São Paulo, quinta-feira, 13 de maio de 2010

Texto Anterior | Próximo Texto | Índice

Filho do xá pede pressão brasileira ao Irã

Ex-príncipe herdeiro do país persa diz à Folha que regime só ganha tempo com mediação do Brasil na questão nuclear

Reza Pahlavi 2º afirma ser problemático não estarem programados encontros entre Lula e integrantes do bloco opositor iraniano


ANDREA MURTA
DE WASHINGTON

Décadas após ver seu pai derrubado pela Revolução Iraniana (1979), o ex-príncipe herdeiro do Irã, Reza Pahlavi 2º, 49, virou um dos mais bem conectados -e controversos- opositores do regime dos aiatolás. De Washington, onde vive sua família, ele enviou ontem um recado ao Brasil: "Se querem mediar um acordo nuclear com Teerã, tudo bem, mas não pensem que isso é suficiente".
Pahlavi 2º se referia à viagem, neste final de semana, do presidente brasileiro Luiz Inácio Lula da Silva ao Irã. Lula pretende articular um acordo de troca de material nuclear para evitar a imposição de novas sanções do Conselho de Segurança da ONU ao Irã por seu programa de enriquecimento de urânio.
Os EUA e as potências ocidentais creem que o programa iraniano visa a bomba -Teerã diz buscar energia. O ex-príncipe é cético quanto à chance de a proposta de mediação do Brasil gerar solução. Também afirma ser problemático não estarem programados encontros com membros da oposição: "O único caminho real é apoiar a sociedade civil".
Ele já dissera, em entrevista, que uma das melhores alternativas ao regime atual seria uma monarquia parlamentarista. Mas, à Folha, defendeu só um sistema democrático secular e disse que, enquanto está pronto para servir a seu país, não age por pretensões de poder futuro.
Atualmente, Pahlavi 2º divide seu tempo apoiando a dissidência entre os EUA e a Europa. Autor de três livros sobre o Irã, ele diz ser financiado por compatriotas opositores e por sua mãe, Farah, viúva do xá Reza Pahlavi.

 

FOLHA - O que acha da tentativa de mediação do Brasil com Teerã?
REZA PAHLAVI 2º
- Não tenho razão para crer que isso possa trazer uma reviravolta. Acho que é mais uma tática do regime de deixar o tempo passar. Se o Brasil falhar, amanhã o mediador será a Argentina, depois o Peru... é enrolação. Sou o primeiro a defender que o Irã tem direito à tecnologia nuclear para energia. Mas, se é esse o propósito, por que falta transparência? Estamos quase sob ameaça de ataque militar por causa da intransigência do regime.

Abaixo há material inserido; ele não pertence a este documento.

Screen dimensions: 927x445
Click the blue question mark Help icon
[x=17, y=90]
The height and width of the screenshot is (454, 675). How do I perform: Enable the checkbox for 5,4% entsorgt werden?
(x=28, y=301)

FOLHA - O que acha que o Brasil deveria fazer?
PAHLAVI 2º
- Meu conselho é: não aposte todas fichas em uma coisa só. Se [o Brasil] quer dar ao processo de negociação mais uma chance, tudo bem, mas ao mesmo tempo aumente a pressão. De toda forma será necessário engajamento com a sociedade. O melhor investimento que você pode fazer é na democratização, que é a maior garantia contra [riscos da] proliferação nuclear. O mundo vai acabar percebendo que o problema está no regime em si.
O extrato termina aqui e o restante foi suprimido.